Date published: 02 November 2017

It’s important to be aware of the signs and symptoms of mouth cancer. The earlier the disease is spotted the better the chances of a complete cure.

Risks and what to look out for

This form of the disease can happen in or on any part of the mouth, including lining of the mouth, gums, tongue, lips, and throat.

Smoking, regularly drinking large amounts of alcohol, too much sun or use of sunbeds, and the Human Papilloma Virus (HPV), can all increase the risk of developing mouth cancer.

In its very early stages, mouth cancer can be easy to ignore. The key signs to watch out for are:

  • an ulcer on the lip, tongue, or in the mouth that doesn't heal within three weeks
  • pain in the mouth or earache that doesn't go away
  • a  white or red patch in the mouth that doesn't go away
  • a lump or thickening in the mouth, throat, or on the lip
  • difficulty or pain when chewing, swallowing, or speaking
  • bleeding or numbness in the mouth
  • a lump in the neck
  • loose teeth for no obvious reason
  • unexplained weight loss over a short space of time

Mouth cancer and the treatment required can be traumatic, as this may affect functions such as speech, chewing and swallowing.
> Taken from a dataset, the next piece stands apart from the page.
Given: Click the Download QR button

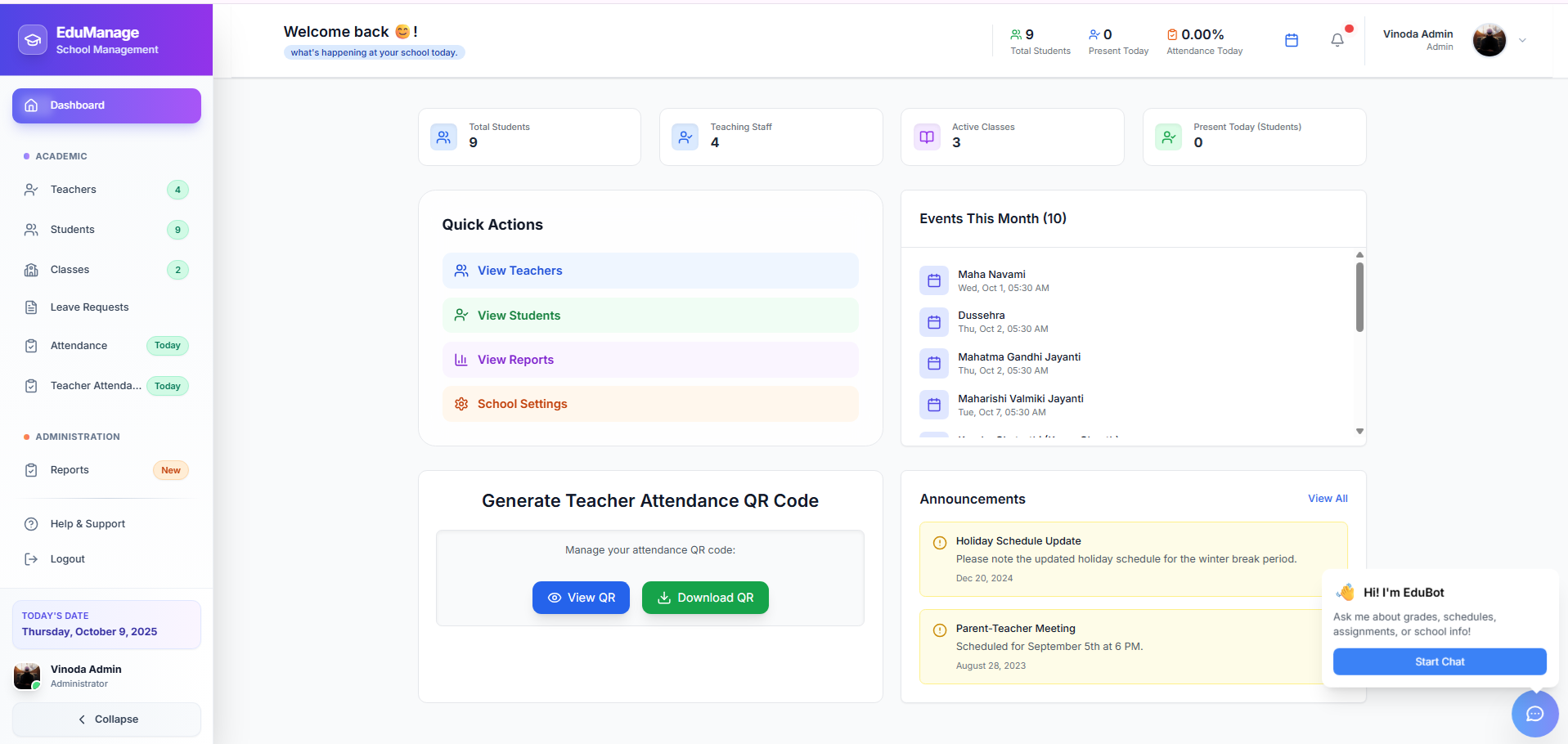Looking at the screenshot, I should (705, 598).

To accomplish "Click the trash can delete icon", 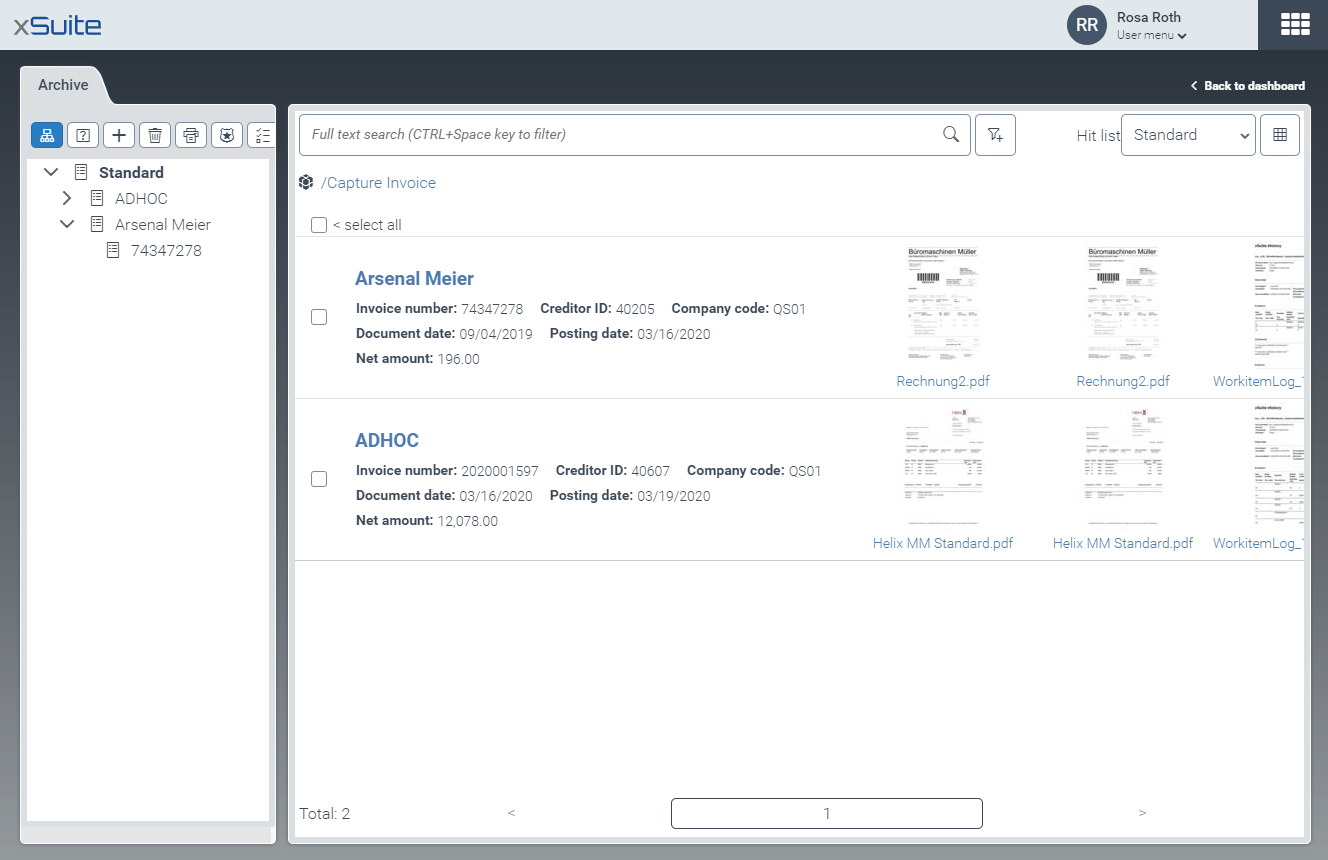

These symptoms are often caused by something less serious and don’t usually mean it’s cancer. However, if in doubt get checked out by your dentist or GP.

Reduce mouth cancer risk

The most important things to try and reduce the risk of mouth cancer are:

  • check for changes in your mouth
  • visit your dentist regularly
  • get help to stop smoking
  • limit the amount of alcohol you drink
  • reduce the chances of getting  HPV by practising safer sex
  • use sunscreen (at least sun protection factor 15 and four stars) on your lips in hot weather
  • don't use sunbeds
  • exercise for at least 30 minutes a day
  • eat a healthy diet, including five portions of fruit and vegetables daily

Visit your dentist

It's important to visit your dentist at least once a year, even if you no longer have your own teeth.

Dentists are trained to spot early signs of mouth and salivary gland cancer and can easily see parts of your mouth that you cannot see.